LTX 2.3 Trainer (V2) - Forward Video Extension (Training) API on fal

LTX 2.3 Trainer — Forward Video Extension (`/extend-prefix`)

Overview

The `/extend-prefix` endpoint trains a LoRA for the LTX 2.3 model that continues a video forward in time. During training, the first N frames of each clip are kept as a clean "prefix" and the model learns to generate everything that follows. At inference you supply an opening clip and the model produces the continuation in the learned style.

Key features:

Learns to extend video forward from a clean opening (prefix) window.
Optional joint audio extension: when enabled, audio is continued in sync with the video from the same opening window.
Trains on plain videos (plus optional captions) — the prefix is carved from each clip automatically.
Validation previews continue a supplied clip forward.

Dataset Format

Provide a single `.zip` archive (linked via `training_data_url`) of plain videos:

Videos: `.mp4`, `.mov`, `.avi`, `.mkv`
Captions: a `.txt` with the same base name as each video (optional but recommended).

Images are rejected (there is nothing to extend over time on a still). If you enable audio extension, every training clip — and every validation clip — must contain an audio track. Aim for at least 10 clips. Files in subfolders are fine — clips with the same name in different subfolders are kept distinct automatically.

Minimum clip length: with `auto_scale_input` off (the default), each video must already have at least `number_of_frames` frames (default 89, ≈ 3.7 s at 24 fps). Shorter clips are silently skipped, and if every clip is too short the request fails (422, "All training videos are too short to be trainable"). Turn on `auto_scale_input` to resample shorter clips to the target frame count instead.

With `with_audio` enabled, audio is required on every clip. Joint audio extension requires every training clip and every validation clip to contain an audio track; if any lacks one, the request is rejected (HTTP 422). With `with_audio` off, audio is ignored and the output is silent.

Input Parameters Reference

Dataset

`training_data_url` (required)

Type: `string`

URL to the `.zip` archive of videos.

`trigger_phrase`

Type: `string` Default: `""`

Phrase prepended to captions during training; include it at inference.

Training Parameters

`rank`

Type: `integer` (`8`, `16`, `32`, `64`, `128`) Default: `32`

LoRA capacity.

`number_of_steps`

Type: `integer` Default: `2000` (range `100`–`20000`)

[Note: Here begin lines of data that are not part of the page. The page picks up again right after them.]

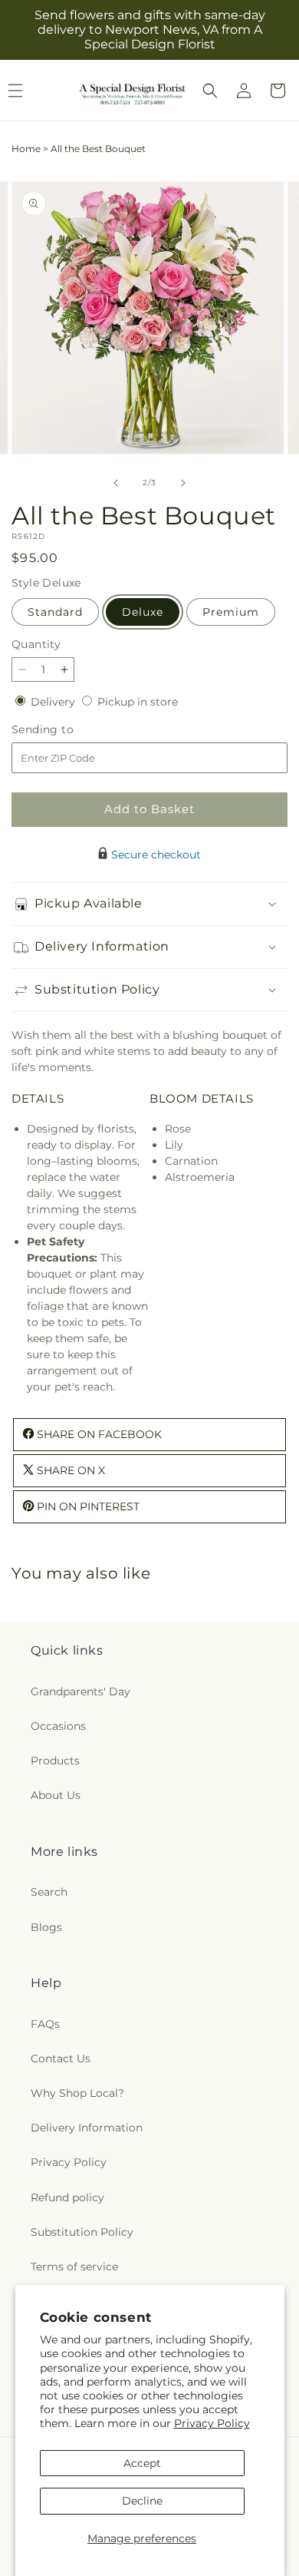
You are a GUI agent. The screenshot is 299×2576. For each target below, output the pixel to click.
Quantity (36, 644)
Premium (230, 612)
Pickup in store (137, 702)
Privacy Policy (212, 2423)
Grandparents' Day (80, 1691)
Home (26, 148)
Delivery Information (87, 2128)
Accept (142, 2463)
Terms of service (74, 2266)
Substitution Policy (82, 2232)
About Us (55, 1795)
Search (49, 1892)
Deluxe (142, 612)
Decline (142, 2501)
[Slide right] (183, 483)
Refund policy (67, 2197)
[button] (210, 90)
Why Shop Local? (77, 2093)
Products (55, 1760)
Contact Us (60, 2058)
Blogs (46, 1927)
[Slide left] (116, 483)
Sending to (66, 730)
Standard (55, 612)
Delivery (54, 702)
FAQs (45, 2024)
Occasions (58, 1726)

Number of optimization steps.

`learning_rate`

Type: `number` Default: `0.0002`

Optimization step size.

`conditioning_frames`

Type: `integer` Default: `9` (range `9`–`121`)

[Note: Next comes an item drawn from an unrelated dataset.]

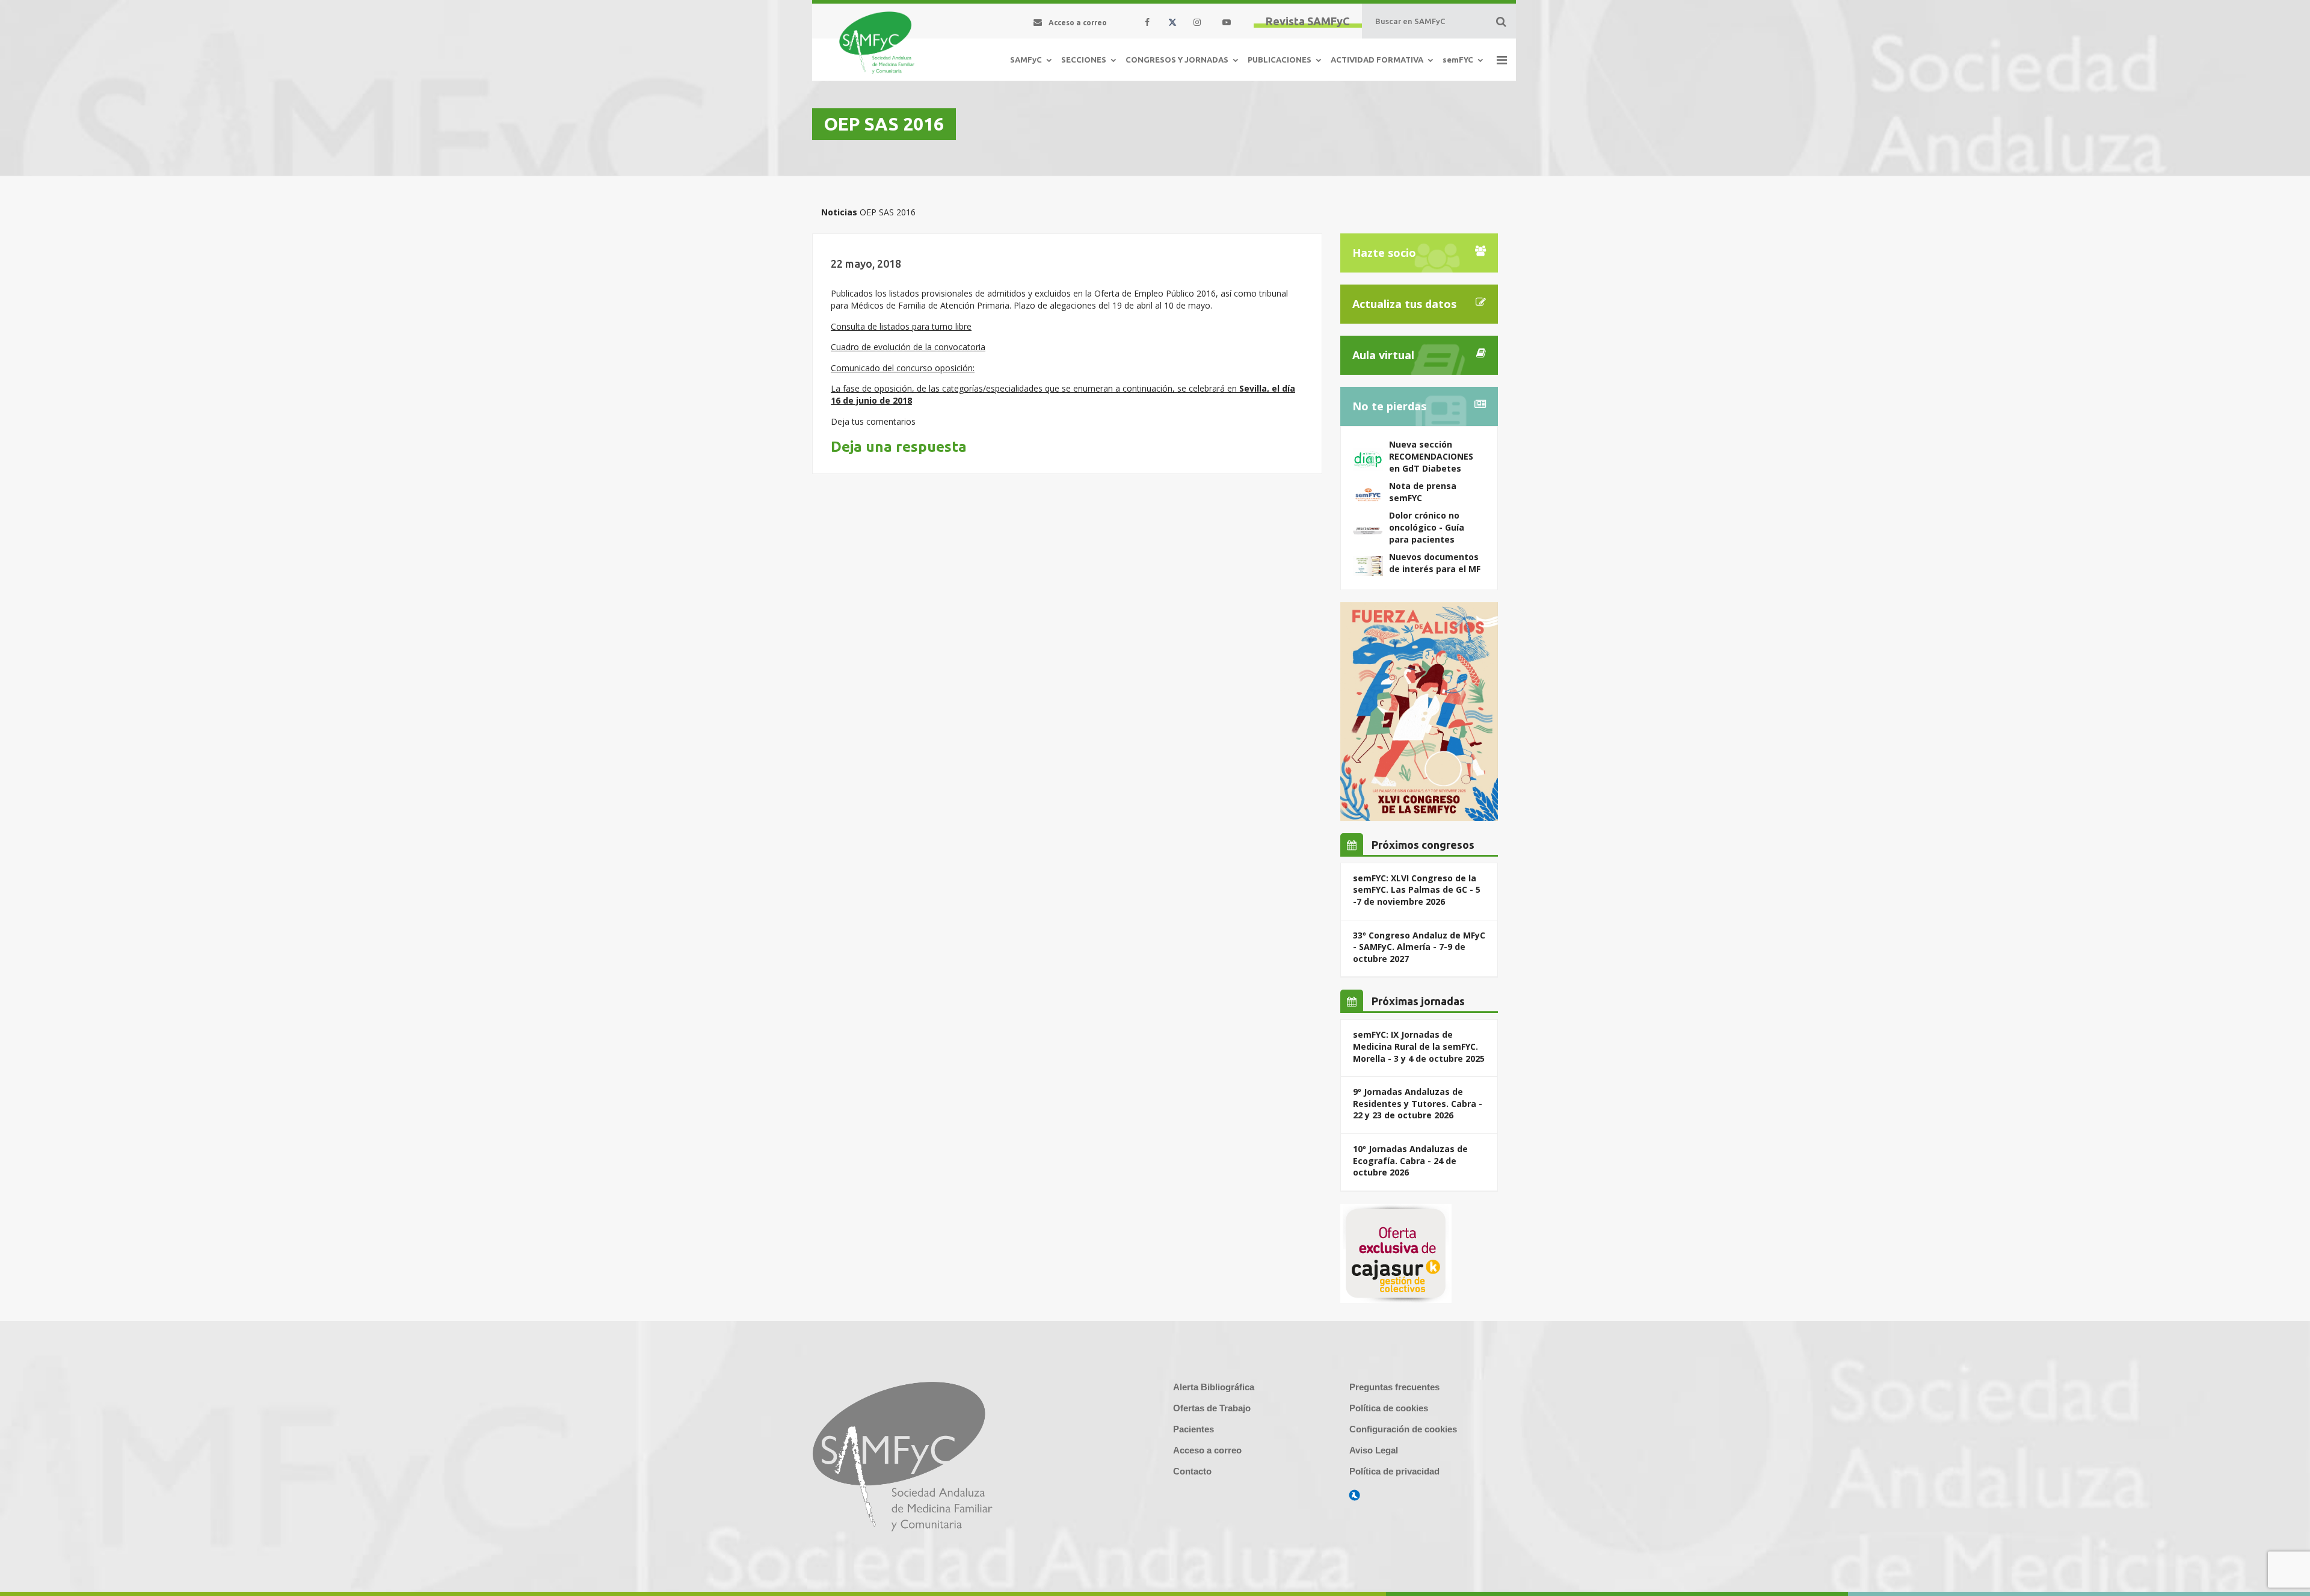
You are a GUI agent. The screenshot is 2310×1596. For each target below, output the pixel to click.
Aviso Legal (1373, 1450)
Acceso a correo (1207, 1450)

Number of leading frames kept as the clean prefix the model continues from. Must be `≡ 1 (mod 8)` (e.g. 9, 17, 25). It must be short enough that there is a continuation left to generate — i.e. the prefix cannot cover the whole `number_of_frames` (or `validation_number_of_frames`) clip.

Value	Behavior
9	Short prefix — the model generates most of the clip (default)
17–25	Longer context window before the generated continuation

Video Configuration

`number_of_frames`

Type: `integer` Default: `89` (range `9`–`121`)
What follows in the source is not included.